その大らかな笑みは、行われている行為が肉体と性のやり取りとは遠く離れる印象すら与えている。
「はうっ、あふっ、あっ、あっ、ああああっ、ま、またっ、そっ、そんなっ……」
武之進の次への心と身体の準備が整うのを待たずして、黒虎の抽挿が再開された。
それでも武之進の逸物には再びの芯が入り始め、その瞳には欲情の色彩が増していく。
「あっ、黒爺っ、黒爺っ……」
「武之進様っ、千代丸様っ……」
それはかつて、武之進が幼名として、祖父とも思える黒虎が呼んだ名であったか。
「また感じてしまうっ、黒爺に挿れられてっ、感じてしまうっ……!」
「存分に、存分に、感じられませい、武之進様っ。そのためであれば、この黒虎っ……」
一瞬、次の言葉を飲み込んだ虎獣人であった。
その腰の動きは止めぬまま、その一瞬の沈黙の代償か、切り立った犬獣人の耳元へと、己の口を寄せる。
「あ、あ、な、なにを、黒爺……?」
「知っておいて、くださいませ、武之進様……。私の、黒虎とは違う、真の名を……」
黒虎、赤虎、黄虎。
狸丸、狐火。
それらはすべて庭の者としての育てられたもの達に取っては『符牒』であった。
あくまでも里から与えられた『仮名』であり、『記号』としての名であった。
今ここに、武之進の耳元で呟く黒虎の、生涯ただ一人の者へと伝えしは『真名』。
黒虎がただ一つ己のものとして抱えていた、『真の名』であった。
「一度だけ、一度だけで良いのです。わしが耳元で、武之進様が言うわしの名を、聞きたいのでございます」
「わ、分かった……。次の、互いに生まれ変わった次の世では、この名を、お前の名を、大声で呼ばわることの出来る世に!」
心と身体、その双方が快楽に翻弄されている武之進であった。
だがその聡明な頭の働きが止まることは無く、己の耳に囁かれた言葉が、けして今の世に聞こえては成らぬこと、『外』に聞こえては成らぬことをも理解していたのである。

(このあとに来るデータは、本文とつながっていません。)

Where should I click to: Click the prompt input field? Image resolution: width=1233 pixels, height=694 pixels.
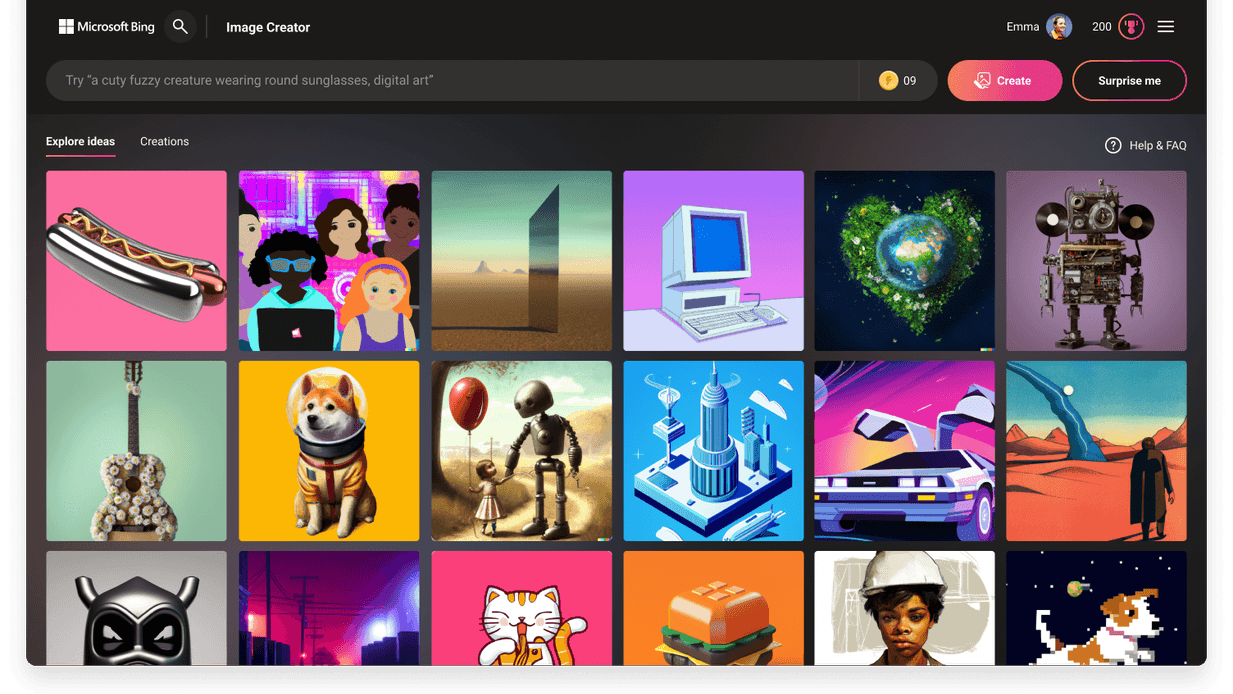pos(450,80)
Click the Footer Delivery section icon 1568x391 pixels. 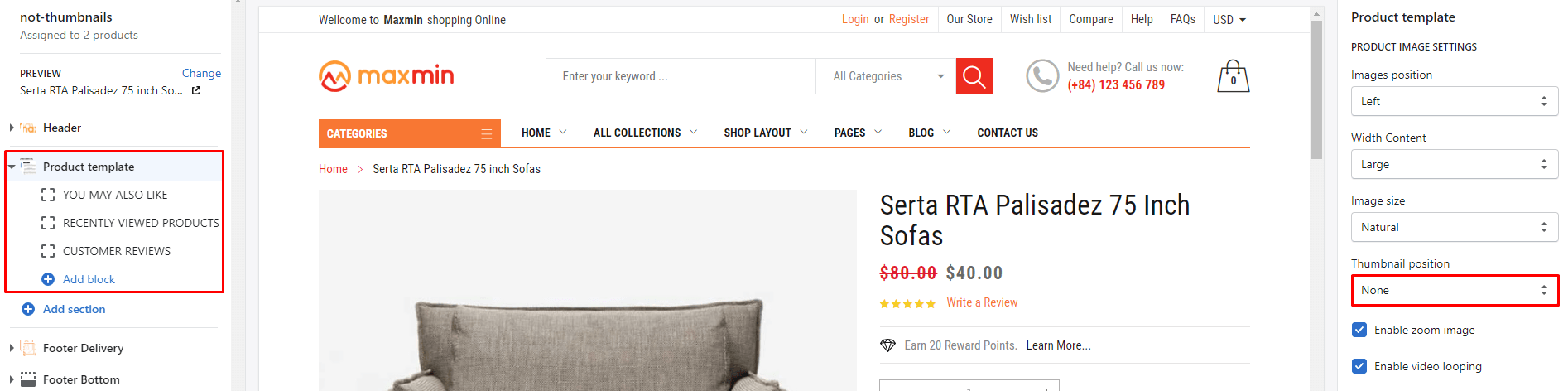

武之進を正面から抱きしめ、その尻奥深くに埋め込まれた黒虎の逸物は動きを止めることは無い。
互いの昂ぶりが、興奮が交わろうと言うとき、武之進が黒虎の耳元へとその口吻を寄せる。
「ともに、ともにイこうぞ、XXXX……」
「ああっ、武之進様っ、わしもっ、XXXXも、ともにっ、ともにイきましょうぞっ……!!!」
囁き合う2人。
それはけっして、聞こえてはならぬ『声』。
互いに一度の呼び合いのみが、その耳に、その心へと届いた叫び。
「あっ、あっ、もうっ、イくぞっ! 黒爺っ、我はっ、我はっ、またイくっ、イくっ、イくっ!!!」
「それがしもっ、もう堪えきれませぬっ! 武之進様っ、武之進様の中で、イきますぞっ、イくっ、中にっ、武之進様の中に、ゆくっ!!!!」
抱き合ったままの、吐精であった。
二人とのに、同時にの吐精であった。
その熱い息を交わしながら、犬族と虎族の口吻が寄せ合わされ、舌と歯牙が絡み合う。
唾液が交わされ、口の端から零れるそれは武之進の頬を濡らす。
それをまた黒虎が舐めとり、互いの混ぜ合わされたそれを飲み合いてゆく。
「もっと、もっと、よいか? 黒爺……」
「これしきで終わる我らではございませぬな、武之進様……。幾度でも、幾十度でも、望まれるままに……」
再び動き始める黒虎の腰が、武之進を叩き始める。
じゅぶじゅぶと肉茎の周りから溢れ出す白濁した汁が泡さえ立てていく。
濃厚なその汁の匂いは、交わる二人のみならず、屋敷中の雄たちの臭覚を刺激していくのだ。
「あっ、ああっ、そのように突かれるとっ、またっ、またっ……」
「ここが良いのでありましょう、武之進様っ……」
「よいっ、よいのだっ、黒爺のが、我の『良いところに』当たるのじゃっ……」
「おおっ、わしもたまりませぬっ! 今宵は、堪えませぬぞ。わしも、武之進様の、幾度も、幾度でもっ!」
己の性の『封』を解いた黒虎であった。
もともと虎族の持つ精力性力と、忍びの者としての鍛錬と身に付けた技の数々。さらにそこに雄たちの大量の精汁と丸薬の効果が加わり、もはや一時の休息すら必要とせぬほどの『精気』をまとった黒虎であった。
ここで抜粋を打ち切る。